平等というのは必須・当然のことですが,10年単位で時代をさかのぼると異様な世界が拡がっています。
この『歴史』を,法律・判例からたどってみたいと思います。
酒場トークのようですが,現行制度の改良を考えるタネも含まれていると思います。

(1)女性の社会進出・活躍へ

<法律・判例から概観する女性の社会進出>

あ 昭和20年(太平洋戦争終戦)

改正衆議院議員選挙法公布
女性の参政権が初めて認められた
選挙権=『20歳以上の男女』

い 〜昭和40年代頃

女性が働くことは想定されない社会(判例※1)

う 昭和40年代頃

3種の神器が普及する(判例※2)
ア 電気炊飯器イ 洗濯機ウ 掃除機 ※他に『白黒テレビ・洗濯機・冷蔵庫』という見解(定義)もある

え 昭和50年代頃〜

『妻』に時間的余裕ができる

ア 働き始めるイ 家庭の役割に変化発生(判例※3)ウ 児童虐待との相関関係(後述)
女性の社会進出が進む

お 昭和60年頃〜現在

社会における男女差別問題
昭和60年;男女雇用機会均等法公布
パワハラ・セクハラ・マタハラの社会問題化
平成26年10月23日;『マタハラ』(妊娠を起因とする降格)を違法とする最高裁判決

(2)『時代の変化』の指標となる判例

<昭和40年代|女性は働かない(上記※1)>

『近時結婚前の女性が就職する事例が,以前より増加しつつある傾向は否定できないけれども,これが結婚前の女性の大部分の通例といえるかどうかは疑問であり,前記控訴本人の供述によって窺われる家庭状況よりすれば,いわゆる花嫁修業の途を選ぶことも十分予想されるのであって,就職の蓋然性は肯定できないものといわねばらなない。』
大阪高裁昭和40年10月26日;下民集16巻10号p1636

<昭和40年代頃|3種の神器が普及(上記※2)>

『従来,主婦の持つ家事労働はきついものであった。
しかし,昭和三〇年代後半から昭和四〇年代にかけて,電気炊飯器とか,洗濯機,掃除機などの家庭電気製品などいわゆる家庭における三種の神器が一般家庭に入り込み,主婦は過酷な家事労働から解放されたと言われている。余暇ができた時人々は考える。殊に,女性は夫や子供達とのこれまでの来し方を振り返り,反省し,将来の自由な世界を夢見る。熟年離婚などはその現代的傾向と見られる。』
名古屋地裁岡崎支部平成3年9月20日

<昭和50年代頃〜|家庭の役割に変化発生(上記※3)>

『家庭は,もといろいろな機能を果たしてきた。生殖は勿論,生産も教育も娯楽も全て人々は家庭に求め,そうすることで落ち着きを感じとってきた。安楽の地が家庭であり,人々は家庭に安住しているだけで充分生活していけた。

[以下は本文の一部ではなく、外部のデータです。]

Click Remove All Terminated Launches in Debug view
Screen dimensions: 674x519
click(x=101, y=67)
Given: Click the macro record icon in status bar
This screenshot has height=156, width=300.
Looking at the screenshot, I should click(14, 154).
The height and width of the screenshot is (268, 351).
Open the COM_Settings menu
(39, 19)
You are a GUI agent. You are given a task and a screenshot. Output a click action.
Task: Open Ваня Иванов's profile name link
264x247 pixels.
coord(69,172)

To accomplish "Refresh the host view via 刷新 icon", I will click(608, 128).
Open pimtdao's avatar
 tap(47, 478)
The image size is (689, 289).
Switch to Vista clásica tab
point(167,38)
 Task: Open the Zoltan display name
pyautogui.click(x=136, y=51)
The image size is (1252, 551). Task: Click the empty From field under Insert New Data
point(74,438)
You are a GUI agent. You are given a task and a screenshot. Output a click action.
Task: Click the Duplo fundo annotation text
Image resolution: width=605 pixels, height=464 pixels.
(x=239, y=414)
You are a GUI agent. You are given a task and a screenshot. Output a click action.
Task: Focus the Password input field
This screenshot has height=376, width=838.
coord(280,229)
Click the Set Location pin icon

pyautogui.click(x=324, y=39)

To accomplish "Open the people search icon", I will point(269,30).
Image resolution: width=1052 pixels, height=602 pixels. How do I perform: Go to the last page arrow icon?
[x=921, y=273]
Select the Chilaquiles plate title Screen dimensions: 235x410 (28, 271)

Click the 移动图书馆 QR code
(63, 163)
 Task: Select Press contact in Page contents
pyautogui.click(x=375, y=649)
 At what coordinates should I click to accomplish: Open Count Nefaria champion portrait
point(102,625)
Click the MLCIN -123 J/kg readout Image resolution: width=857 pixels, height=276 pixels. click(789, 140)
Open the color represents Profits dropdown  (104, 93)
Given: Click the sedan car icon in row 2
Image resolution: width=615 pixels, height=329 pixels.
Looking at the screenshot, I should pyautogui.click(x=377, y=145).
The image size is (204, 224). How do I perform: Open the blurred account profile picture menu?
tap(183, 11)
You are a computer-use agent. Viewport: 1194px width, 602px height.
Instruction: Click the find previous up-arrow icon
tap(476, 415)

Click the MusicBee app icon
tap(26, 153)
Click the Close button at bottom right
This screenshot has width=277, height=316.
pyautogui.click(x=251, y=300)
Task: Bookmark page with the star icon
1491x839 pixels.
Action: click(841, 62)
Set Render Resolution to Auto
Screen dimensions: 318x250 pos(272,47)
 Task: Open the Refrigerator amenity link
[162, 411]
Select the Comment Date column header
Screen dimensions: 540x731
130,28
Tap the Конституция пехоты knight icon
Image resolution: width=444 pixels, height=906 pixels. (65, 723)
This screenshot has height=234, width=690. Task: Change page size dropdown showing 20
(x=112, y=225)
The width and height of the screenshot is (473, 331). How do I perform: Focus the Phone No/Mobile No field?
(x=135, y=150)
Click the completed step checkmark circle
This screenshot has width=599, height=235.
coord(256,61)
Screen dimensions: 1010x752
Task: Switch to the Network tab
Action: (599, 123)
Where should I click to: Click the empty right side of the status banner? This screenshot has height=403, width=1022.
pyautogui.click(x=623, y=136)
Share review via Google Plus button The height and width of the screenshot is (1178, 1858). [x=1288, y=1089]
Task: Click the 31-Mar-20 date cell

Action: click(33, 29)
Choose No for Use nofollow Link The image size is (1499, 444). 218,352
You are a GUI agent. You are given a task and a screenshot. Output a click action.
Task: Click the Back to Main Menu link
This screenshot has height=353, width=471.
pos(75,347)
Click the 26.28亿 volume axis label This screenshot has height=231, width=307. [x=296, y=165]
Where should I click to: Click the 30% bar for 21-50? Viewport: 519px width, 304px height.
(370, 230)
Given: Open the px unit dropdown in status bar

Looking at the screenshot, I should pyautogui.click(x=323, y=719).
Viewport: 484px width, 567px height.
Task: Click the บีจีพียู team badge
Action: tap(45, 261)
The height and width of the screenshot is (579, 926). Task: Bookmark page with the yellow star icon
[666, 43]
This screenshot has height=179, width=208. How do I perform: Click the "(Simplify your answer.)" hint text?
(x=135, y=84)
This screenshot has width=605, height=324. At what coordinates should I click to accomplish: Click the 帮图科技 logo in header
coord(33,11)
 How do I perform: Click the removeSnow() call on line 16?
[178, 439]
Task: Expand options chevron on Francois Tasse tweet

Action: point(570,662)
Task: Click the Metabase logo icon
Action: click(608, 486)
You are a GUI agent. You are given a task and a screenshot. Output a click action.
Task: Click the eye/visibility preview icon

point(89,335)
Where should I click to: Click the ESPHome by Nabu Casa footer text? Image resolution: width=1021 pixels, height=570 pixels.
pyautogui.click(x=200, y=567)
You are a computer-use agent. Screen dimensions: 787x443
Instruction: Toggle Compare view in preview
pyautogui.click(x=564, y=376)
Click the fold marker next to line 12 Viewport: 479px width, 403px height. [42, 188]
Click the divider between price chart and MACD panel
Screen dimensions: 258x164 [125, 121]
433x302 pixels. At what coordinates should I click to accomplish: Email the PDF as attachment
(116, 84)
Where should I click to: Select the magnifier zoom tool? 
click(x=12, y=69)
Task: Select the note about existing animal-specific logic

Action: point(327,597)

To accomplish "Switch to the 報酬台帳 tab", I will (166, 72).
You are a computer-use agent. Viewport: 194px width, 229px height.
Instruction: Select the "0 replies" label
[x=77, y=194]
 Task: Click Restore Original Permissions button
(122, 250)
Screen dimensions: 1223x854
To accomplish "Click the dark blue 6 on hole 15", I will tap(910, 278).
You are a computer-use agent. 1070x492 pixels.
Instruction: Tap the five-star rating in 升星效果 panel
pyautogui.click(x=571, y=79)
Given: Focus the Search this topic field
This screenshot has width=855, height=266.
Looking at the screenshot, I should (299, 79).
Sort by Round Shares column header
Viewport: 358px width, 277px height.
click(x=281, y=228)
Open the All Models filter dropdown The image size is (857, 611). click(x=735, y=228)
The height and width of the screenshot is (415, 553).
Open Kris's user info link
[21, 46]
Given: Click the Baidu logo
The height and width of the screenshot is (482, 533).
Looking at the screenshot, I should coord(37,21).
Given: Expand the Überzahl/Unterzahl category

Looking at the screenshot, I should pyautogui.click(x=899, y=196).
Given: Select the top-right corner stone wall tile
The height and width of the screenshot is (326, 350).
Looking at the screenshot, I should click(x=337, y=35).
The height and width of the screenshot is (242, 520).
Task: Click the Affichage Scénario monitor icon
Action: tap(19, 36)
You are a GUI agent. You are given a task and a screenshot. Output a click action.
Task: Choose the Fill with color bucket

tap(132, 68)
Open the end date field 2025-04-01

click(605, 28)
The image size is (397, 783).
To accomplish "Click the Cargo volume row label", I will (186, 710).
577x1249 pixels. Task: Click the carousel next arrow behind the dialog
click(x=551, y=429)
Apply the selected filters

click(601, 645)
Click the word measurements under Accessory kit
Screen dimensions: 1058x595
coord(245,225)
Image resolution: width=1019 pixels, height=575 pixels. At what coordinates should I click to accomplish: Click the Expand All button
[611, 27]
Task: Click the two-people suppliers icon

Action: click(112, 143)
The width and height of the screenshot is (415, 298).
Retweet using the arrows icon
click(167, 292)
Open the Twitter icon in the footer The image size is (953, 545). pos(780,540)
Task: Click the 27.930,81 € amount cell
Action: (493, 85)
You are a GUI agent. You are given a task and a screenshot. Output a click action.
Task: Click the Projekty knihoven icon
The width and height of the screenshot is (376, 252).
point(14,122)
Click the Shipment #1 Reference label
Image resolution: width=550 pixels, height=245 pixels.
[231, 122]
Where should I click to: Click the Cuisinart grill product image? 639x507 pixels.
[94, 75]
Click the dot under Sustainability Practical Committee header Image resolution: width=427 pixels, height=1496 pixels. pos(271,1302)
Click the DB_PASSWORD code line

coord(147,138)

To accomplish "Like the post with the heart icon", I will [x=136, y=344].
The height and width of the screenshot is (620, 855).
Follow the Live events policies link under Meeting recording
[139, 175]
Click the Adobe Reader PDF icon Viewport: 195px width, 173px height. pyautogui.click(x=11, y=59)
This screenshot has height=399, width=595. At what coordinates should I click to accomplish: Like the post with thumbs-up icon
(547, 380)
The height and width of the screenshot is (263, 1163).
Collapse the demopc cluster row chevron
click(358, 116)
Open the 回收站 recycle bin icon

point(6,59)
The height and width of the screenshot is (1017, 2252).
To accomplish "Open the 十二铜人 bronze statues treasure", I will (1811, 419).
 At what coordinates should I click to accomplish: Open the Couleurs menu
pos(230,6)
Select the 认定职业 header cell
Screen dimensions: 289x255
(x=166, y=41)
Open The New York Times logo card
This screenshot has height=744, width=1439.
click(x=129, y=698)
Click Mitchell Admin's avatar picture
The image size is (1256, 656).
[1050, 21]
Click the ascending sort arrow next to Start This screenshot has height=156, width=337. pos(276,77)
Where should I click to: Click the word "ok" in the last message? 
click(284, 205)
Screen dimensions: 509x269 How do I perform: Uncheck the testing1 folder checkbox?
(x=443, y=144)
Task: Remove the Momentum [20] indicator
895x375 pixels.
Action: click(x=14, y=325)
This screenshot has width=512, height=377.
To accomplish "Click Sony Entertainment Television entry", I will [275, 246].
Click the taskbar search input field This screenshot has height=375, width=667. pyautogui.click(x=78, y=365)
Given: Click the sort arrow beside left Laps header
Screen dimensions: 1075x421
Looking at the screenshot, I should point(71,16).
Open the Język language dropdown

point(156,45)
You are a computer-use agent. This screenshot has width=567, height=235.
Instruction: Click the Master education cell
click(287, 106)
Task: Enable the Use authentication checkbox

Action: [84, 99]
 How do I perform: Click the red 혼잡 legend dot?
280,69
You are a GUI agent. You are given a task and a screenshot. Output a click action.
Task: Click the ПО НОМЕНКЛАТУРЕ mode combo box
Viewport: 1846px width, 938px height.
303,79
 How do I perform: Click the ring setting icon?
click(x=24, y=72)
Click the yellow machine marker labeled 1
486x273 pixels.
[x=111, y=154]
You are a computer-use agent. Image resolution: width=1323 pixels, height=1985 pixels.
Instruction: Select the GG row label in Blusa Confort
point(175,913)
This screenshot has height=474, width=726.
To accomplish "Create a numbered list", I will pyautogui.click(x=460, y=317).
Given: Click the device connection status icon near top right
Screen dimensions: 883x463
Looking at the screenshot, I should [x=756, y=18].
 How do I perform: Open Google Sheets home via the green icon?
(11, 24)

 しかし,現在(略),家庭は生殖と睡眠とかいった数少ない機能しか果たしていない。(略)人々は休息の場さえ奪われ兼ねない。家庭は構造的にも夫婦と未成年の子で構成されるようになり,いわゆる核家族化される傾向にあり(略)
名古屋地裁岡崎支部平成3年9月20日

なお,上記名古屋地裁岡崎支部の判例は,『家庭・夫婦のあり方』を哲学的に分析し,『幸せの青い鳥を探すチャンス』を与えるために離婚請求を棄却したという珍しいものです。
改めて説明します(後記『3』)。

(3)『時間的余裕』と児童虐待の相関関係

妻の『時間的余裕』による影響は,多くの社会学者や公的機関などで研究が進んでいます。
『時間的余裕』と児童虐待(件数)に相関関係がある,という説も存在します。
この点,刑事裁判において,被告人の幼少期の親との関わり・過酷な『しつけ』が指摘されることもよくあります。

<刑事事件で『しつけ』が話題となった件>

あ 『酒鬼薔薇聖斗』事件

平成9年神戸家裁

い 秋葉原通り魔事件

平成24年東京高裁(上告審係属中)

現在の主な研究では『時間的余裕』については児童虐待の要因として特に挙げられていません。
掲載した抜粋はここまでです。